どうやら飼い慣らされていたのは、わたしの方だったようです
 彼女はこの場で最も長命な魔女だった。長老扱いされることを彼女は嫌うが、実質的にはその位置にある。

「ほんとう。見違えるような男前だわ……」

 誰かがうっとりと言った。誘うようないくつもの目配せにもジャックは泰然とした様を崩さない。

「お久しぶりです、モルガンナ姉様。おれはまだ十分に小僧ですよ」

 そう言って、ジャックは微笑み返してみせる。そのまま青い光を宿す番へと真っすぐに歩を進めた。

「テレーズ、会いたかった。迎えにきましたよ」

「ついさっきまで一緒にいたじゃない……」

 小さな抗議の声を上げても、男は動じない。悠々とテレーズの丸い頬に口づけして、

「せんせいはおれがいなくても、平気だったんですか」

そんなことをのたもうた。

「じゃ、ジャック!」

 滅多なことでは変わらないテレーズの顔が、朱を刷いたように赤く染まる。

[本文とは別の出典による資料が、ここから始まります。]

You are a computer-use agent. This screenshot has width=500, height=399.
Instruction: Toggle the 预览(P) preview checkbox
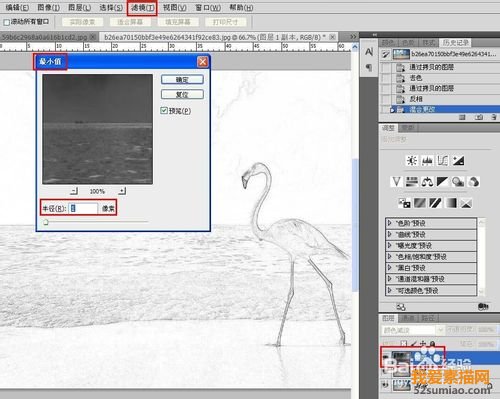tap(164, 111)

無理もない。今や彼女はこの場の魔女の視線を一心に集めているのだから。

 ジャックの首には細い金鎖のネックレスが着けられている。男の首元で森の木漏れ日のような大きな碧玉(エメラルド)が輝いた。

「まるで自分はテレーズのもの、って感じねぇ」
「あれが世に聞く溺愛ってやつかしら」
「もはや囲い込みと見せつけがすごいわ」

 揶揄うようにまた魔女たちが口々に言う。半分は本気で、半分は楽しんでいる。これはそういうものだ。

「だからって、魔女集会にまで来なくたって」

「元はといえば、約束の時間までにせんせいが帰ってこないからじゃないですか」

 青い瞳はきらりと輝いてテレーズに問う。

「ね、せんせい」

 ジャックはその細い腰に腕を回した。そのままぞくりとするほど色気の乗った声で囁いた。

「いやだったら、本当にいやだって言って。じゃなきゃわかんないよ、おれ」

 三百年の長きを生きる魔女は、弟子の言い草に何も言い返せなくなって押し黙る。

「じゃあ帰りましょうか、せんせい」
「でも、まだ話すことが、」

「よいよい。じきに朝が来る。どうせ仕舞いだ。ジャック、好きにしなさい」

 助け船を出すように、モルガンナは扇を振った。それはただ目の前の薔薇色の空気に耐えかねただけだったのかもしれないけれど。

 元々魔女集会の目的の多くは暇つぶしなのだから、それは十分に果たせたといえる。

 現れた時のようにきれいな礼をして、ジャックはテレーズを抱き上げてみせる。

「それでは、お姉様方、ごきげんよう。またいつかお目にかかれることを」

 そのまま二人の姿はするりと、白み始めた薄闇に消えた。

「……『嘆きのテレーズ』じゃなくて、『惚気のテレーズ』に改名した方がいいんじゃないかしら」

 そう言ったのは多分、メリステリアだったと思う。


 なおテレーズが改名したか否かは、魔女たちしか知らない。人の身にははるか遠い世界のことだ。